Йозеф шёл в центре, укрытый щитом, и изредка делал коварные выпады, Фриц раскручивал булаву, Ганс Этелийский пытался достать Героя ударами двуручника. Лёхе снова приходилось отступать, но всё же он не мог отступать вечно.
Ненависть к подлой немчуре, что втроём нападают на безоружного путника, закипела в нём с новой силой. Толпой на одного — это не по-пацански. Значит, и против них можно драться любыми способами. На беспредел отвечают беспределом.
Он глубоко вдохнул, шмыгнул носом и ловко харкнул прямо в узкую щель над забралом шлема одного из рыцарей. Йозеф вдруг завизжал, остановился, рухнул на колени, выронил щит, снял шлем, схватился за лицо. Но выяснять, что произошло, Лёхе было некогда, он уже бросился на следующего фашиста, заходя в клинч с Гансом, так, чтобы тот не мог орудовать двуручником.
Фриц обрушил булаву на Героя, но Лёха предвидел этот манёвр. В последний момент он потянул Ганса к себе, и булава впечаталась в макушку его бацинета.
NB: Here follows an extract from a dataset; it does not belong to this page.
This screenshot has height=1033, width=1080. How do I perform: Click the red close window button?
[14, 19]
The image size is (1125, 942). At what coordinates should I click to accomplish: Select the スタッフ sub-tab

Шлем снова зазвенел, а Ганс обмяк в руках Паладина и выронил меч.
Петрович тем временем наседал на Йозефа, шумно хлопая крыльями и пытаясь разодрать на клочья белокурого рыцаря, который до сих пор визжал и пытался вытереть Лёхин харчок. Йозеф катался по земле и закрывал лицо, а петух всё прыгал вокруг него, распевая героические военные гимны и боевые кличи.
Теперь Лёха остался один на один против Фрица.
— Чё, фашист, говорил же, можем повторить, бля, — хмыкнул Избранный.
Фриц вскинул булаву и героически бросился в суицидальную атаку. Лёха нырком ушёл от удара и двинул коленом под латную юбку. Рыцарь пискнул и осел на землю, выпуская рукоять.
Поле битвы осталось за Лёхой. Он осмотрелся по сторонам. Все фашисты лежали поверженные и безоружные. Герой перетащил их к дереву, на всякий случай добавил каждому по голове. Пошарил в седельных сумках, связал всех троих. Рыцари что-то невнятно мычали, но Лёха не слушал. Никаких переговоров с фашистами быть не может.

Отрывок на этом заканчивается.